DEPECA-1 - DEfeating PEnile Cancer 1 - A Phase II Study to Evaluate a First-line Systemic Therapy With Enfortumab Vedotin Plus Avelumab for Advanced and Metastatic Penile Carcinoma
The DEPECA-1 trial is the first systematic Phase II trial to evaluate response and survival to a combination of antibody-drug conjugate enfortumab vedotin plus the PD-L1 inhibitor avelumab in patients with locally advanced and metastatic penile squamous cell carcinoma (PeCa) in the 1st line setting.
• Patient has ability to understand and the willingness to sign a written informed consent.
• Patient is ≥ 18 years of age at time of signing the written informed consent.
• Male patients with histologically confirmed diagnosis of penile squamous cell carcinoma.

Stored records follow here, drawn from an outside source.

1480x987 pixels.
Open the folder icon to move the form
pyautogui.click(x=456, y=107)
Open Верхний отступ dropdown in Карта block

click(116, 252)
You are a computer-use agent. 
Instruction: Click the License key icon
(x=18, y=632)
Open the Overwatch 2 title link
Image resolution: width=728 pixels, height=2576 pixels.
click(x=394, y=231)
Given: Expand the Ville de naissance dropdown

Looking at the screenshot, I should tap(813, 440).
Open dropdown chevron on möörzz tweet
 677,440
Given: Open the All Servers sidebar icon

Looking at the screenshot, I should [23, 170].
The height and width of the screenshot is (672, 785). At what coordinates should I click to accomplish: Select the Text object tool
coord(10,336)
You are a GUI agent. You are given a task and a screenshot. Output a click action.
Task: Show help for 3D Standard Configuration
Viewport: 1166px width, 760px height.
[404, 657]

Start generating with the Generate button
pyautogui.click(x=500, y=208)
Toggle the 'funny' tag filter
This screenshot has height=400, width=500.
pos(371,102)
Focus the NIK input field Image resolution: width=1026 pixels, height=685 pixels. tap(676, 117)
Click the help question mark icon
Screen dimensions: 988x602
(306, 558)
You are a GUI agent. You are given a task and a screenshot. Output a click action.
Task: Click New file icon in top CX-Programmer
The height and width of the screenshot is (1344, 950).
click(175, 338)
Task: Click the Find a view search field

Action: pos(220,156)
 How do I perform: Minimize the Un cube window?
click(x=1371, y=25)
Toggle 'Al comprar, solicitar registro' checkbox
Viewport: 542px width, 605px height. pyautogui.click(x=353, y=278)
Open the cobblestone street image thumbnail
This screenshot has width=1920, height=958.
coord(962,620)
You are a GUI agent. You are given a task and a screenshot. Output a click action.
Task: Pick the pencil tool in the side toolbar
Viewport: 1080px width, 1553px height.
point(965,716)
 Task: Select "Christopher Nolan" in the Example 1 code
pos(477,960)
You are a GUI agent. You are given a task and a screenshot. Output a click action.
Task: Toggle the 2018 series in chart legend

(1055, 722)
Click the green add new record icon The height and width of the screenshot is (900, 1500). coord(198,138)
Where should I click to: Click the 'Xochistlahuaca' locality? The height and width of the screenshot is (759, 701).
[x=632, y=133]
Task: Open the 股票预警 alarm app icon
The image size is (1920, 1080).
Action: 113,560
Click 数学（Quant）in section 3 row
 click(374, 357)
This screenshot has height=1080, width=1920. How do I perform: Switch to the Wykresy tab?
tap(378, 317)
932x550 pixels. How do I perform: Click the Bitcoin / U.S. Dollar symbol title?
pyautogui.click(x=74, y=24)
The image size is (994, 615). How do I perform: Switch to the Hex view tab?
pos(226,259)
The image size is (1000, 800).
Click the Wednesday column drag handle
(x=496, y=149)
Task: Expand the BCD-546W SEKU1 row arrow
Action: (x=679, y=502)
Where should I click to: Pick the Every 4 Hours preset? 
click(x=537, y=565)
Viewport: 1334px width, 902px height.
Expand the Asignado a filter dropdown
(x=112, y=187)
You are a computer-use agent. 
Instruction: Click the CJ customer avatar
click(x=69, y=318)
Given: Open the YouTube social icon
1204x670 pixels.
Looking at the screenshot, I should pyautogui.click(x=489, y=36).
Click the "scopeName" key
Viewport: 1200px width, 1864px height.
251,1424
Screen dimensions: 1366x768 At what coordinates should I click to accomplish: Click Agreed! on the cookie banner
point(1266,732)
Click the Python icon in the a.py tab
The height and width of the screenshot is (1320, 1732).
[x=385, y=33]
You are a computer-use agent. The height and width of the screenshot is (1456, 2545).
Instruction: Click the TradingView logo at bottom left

• Patients must be considered non-eligible for curative surgical management. Eligibility for trial inclusion should be based on the presence of either distant metastatic disease (M1) or at least one of the following scenarios based on the UICC/AJCC 8th edition TNM clinical and pathological classification of penile cancer:
∙ Stage 3 (cT3) disease with a single lymph node involved (N1).
‣ Stage 4 disease (cT4).
‣ Any T stage with either N2 (involvement of multiple or bilateral inguinal nodes) or N3 (fixed inguinal nodal mass or pelvic lymphadenopathy) disease. Patients without distant metastases are eligible if multidisciplinary team review concludes that they are unsuitable for curative surgery.
• Tumor material (archival or current) is available for local pathology testing (PD-L1, HPV).
• Eastern Cooperative Oncology Group (ECOG) performance status of ≤ 2.
• Measurable disease per RECIST 1.1 criteria.
• No prior systemic therapy for metastatic or locally advanced PeCa in the palliative setting. NOTE: (Neo)adjuvant systemic therapy (without IO) is allowed at least 6 months before study enrollment.
• Patients has adequate blood count, liver-enzymes, and renal function:
∙ ANC (Absolute neutrophil count) \> 1,500 cells/μL without the use of hematopoietic growth factors.
‣ Platelet count ≥ 100 x 109/L (\>100,000 per mm3).
‣ Hemoglobin ≥ 9 g/dL.
‣ Serum total bilirubin ≤ 1.5x institutional upper normal limit (ULN).
‣ AST (SGOT)/ALT (SGPT) ≤ 2.5 x institutional ULN (or ≤ 5 x ULN if liver metastases are present).
‣ Creatinine clearance ≥ 30 mL/min as calculated by the Cockcroft- Gault equation (or local institutional standard method).
⁃ No other active malignancy within the past 3 years, except for adequately treated basal cell carcinoma of the skin, squamous cell carcinoma of the skin.
⁃ No history of significant cardiovascular disease (e.g., myocardial infarction, unstable angina) within the last 6 months.
⁃ Life expectancy of at least 3 months.
⁃ Willingness to comply with study requirements, including follow-up visits and procedures.
⁃ Patients with female partners of childbearing potential must agree to use an effective method of contraception during the study and for 4 months after the last dose of enfortumab vedotin or for at least 30 days after last avelumab treatment administration, whichever occurs last.